| Given data |

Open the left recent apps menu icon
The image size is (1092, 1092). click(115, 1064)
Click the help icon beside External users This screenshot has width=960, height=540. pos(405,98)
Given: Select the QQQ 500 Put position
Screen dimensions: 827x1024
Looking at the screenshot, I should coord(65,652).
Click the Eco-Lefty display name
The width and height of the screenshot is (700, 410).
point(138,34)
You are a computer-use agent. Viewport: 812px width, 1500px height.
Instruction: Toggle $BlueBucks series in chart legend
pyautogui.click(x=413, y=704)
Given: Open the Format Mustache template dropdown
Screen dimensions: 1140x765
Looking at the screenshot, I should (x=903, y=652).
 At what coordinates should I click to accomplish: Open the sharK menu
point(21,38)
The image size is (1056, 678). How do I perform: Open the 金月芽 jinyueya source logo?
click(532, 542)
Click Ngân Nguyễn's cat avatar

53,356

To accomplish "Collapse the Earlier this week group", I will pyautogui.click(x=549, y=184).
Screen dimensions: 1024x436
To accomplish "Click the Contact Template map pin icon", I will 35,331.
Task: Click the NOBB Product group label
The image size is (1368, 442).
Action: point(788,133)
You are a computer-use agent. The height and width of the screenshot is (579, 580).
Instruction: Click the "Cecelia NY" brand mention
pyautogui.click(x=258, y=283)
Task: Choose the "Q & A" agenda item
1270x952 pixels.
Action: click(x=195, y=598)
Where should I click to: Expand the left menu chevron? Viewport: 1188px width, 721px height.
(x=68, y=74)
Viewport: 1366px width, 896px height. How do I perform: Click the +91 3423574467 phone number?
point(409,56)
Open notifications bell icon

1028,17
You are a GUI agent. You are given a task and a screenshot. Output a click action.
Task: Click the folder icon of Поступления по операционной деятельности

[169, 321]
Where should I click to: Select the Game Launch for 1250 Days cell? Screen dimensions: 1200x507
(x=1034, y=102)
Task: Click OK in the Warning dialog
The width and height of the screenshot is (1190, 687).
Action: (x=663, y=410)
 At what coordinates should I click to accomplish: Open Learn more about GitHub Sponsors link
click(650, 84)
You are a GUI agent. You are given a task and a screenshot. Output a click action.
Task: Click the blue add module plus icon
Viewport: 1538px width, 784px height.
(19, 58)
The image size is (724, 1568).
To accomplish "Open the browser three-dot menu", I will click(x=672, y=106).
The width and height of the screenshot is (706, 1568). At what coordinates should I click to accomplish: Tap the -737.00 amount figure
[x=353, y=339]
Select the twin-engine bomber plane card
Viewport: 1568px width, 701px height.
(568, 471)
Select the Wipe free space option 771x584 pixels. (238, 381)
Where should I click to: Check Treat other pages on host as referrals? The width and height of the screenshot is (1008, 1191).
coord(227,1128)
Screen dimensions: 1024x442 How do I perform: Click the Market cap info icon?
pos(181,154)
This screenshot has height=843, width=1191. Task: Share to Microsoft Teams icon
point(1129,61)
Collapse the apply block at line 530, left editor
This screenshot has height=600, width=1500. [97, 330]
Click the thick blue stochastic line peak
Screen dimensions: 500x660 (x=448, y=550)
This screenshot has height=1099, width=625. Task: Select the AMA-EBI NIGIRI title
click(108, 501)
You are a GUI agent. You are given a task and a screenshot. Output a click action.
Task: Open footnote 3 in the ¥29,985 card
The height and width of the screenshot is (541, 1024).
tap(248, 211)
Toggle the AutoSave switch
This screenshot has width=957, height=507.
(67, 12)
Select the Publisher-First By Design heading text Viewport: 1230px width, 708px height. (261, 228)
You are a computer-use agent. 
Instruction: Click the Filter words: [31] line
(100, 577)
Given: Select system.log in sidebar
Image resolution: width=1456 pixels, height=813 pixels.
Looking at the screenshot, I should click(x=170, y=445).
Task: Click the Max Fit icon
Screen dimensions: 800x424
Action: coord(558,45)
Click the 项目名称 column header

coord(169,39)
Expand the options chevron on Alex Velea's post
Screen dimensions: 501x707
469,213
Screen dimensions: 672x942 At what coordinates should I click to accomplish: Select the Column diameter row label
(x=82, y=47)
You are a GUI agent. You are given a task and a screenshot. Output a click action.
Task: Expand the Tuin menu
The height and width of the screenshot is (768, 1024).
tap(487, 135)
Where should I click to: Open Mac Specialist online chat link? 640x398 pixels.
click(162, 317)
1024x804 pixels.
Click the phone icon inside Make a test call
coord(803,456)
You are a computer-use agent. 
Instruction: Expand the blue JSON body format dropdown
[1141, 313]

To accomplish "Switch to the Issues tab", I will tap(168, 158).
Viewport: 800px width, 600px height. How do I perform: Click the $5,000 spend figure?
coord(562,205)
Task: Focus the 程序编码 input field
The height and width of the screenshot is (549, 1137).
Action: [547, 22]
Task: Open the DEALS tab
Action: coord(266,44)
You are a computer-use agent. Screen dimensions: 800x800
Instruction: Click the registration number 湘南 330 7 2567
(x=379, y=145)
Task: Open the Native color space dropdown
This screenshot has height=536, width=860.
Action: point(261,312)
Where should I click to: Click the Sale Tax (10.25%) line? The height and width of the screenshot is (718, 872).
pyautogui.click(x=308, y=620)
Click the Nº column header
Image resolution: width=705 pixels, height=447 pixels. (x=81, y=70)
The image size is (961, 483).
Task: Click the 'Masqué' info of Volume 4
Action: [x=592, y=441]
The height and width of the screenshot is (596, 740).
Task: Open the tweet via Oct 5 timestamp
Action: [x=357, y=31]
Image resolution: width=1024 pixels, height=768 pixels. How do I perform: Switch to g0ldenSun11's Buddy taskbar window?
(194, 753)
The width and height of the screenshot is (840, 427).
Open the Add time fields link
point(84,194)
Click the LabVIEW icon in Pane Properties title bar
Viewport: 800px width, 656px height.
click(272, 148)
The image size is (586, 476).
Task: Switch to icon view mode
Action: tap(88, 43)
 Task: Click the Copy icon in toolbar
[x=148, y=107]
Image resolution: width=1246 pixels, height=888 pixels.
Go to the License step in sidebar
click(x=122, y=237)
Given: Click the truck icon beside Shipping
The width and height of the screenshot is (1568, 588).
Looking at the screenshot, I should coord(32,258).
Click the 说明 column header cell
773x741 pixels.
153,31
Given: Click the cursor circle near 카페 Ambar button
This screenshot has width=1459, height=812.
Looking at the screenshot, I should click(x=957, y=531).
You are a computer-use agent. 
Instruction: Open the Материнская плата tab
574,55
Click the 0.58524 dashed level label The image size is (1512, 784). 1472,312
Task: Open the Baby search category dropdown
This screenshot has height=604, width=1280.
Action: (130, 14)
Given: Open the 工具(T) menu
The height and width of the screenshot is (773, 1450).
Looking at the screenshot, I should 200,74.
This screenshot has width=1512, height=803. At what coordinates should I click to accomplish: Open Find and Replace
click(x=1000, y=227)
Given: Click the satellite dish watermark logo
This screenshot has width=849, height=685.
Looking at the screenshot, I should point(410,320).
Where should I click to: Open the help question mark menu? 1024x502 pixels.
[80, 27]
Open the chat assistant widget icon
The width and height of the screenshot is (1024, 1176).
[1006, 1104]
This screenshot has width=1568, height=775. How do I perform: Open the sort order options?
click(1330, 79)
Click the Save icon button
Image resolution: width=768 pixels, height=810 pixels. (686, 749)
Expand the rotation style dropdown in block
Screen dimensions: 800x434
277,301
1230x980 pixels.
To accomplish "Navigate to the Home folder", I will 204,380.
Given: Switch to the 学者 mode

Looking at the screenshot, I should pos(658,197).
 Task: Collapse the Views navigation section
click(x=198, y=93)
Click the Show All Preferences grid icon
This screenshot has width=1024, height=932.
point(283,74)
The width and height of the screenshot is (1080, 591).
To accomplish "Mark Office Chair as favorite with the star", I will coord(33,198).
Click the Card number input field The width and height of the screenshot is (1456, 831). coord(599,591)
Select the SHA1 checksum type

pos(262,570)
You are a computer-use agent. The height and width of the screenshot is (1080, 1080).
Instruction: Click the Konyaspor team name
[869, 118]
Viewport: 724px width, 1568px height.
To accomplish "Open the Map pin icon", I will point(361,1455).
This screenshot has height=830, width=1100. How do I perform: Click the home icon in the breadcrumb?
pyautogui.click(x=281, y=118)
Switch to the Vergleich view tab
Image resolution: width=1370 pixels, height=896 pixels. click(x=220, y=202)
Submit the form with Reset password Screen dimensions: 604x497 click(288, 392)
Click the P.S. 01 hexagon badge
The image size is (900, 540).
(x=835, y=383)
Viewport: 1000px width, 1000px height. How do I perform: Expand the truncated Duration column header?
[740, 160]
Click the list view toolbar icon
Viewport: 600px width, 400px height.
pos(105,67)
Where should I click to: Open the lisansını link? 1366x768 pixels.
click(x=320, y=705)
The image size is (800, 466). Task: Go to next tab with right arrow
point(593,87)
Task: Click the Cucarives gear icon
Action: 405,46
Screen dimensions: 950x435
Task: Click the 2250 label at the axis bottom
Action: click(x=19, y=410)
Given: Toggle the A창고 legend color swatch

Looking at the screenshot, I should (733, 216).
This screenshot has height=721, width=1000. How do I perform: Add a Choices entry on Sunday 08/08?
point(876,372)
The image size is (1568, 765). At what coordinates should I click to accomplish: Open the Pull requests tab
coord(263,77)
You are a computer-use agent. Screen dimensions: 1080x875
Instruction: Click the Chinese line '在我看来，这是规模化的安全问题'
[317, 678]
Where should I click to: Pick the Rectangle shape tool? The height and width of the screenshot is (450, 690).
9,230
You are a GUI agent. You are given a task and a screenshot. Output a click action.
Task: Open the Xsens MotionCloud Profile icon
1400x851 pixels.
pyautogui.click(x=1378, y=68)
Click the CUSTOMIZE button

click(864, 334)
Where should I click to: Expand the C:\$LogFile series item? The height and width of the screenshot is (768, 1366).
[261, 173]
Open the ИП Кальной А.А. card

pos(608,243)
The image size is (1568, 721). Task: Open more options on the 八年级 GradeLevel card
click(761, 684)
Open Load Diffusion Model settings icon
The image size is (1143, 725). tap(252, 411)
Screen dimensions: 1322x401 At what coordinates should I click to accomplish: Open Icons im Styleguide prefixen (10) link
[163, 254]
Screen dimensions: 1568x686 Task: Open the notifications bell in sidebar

| What this task involves |
Every line from the first through the one containing "Given: Select the QQQ 500 Put position" in the listing above must be given again exactly, with nothing else alongside.

| Solved exercise |
Open the left recent apps menu icon
The image size is (1092, 1092). click(115, 1064)
Click the help icon beside External users This screenshot has width=960, height=540. pos(405,98)
Given: Select the QQQ 500 Put position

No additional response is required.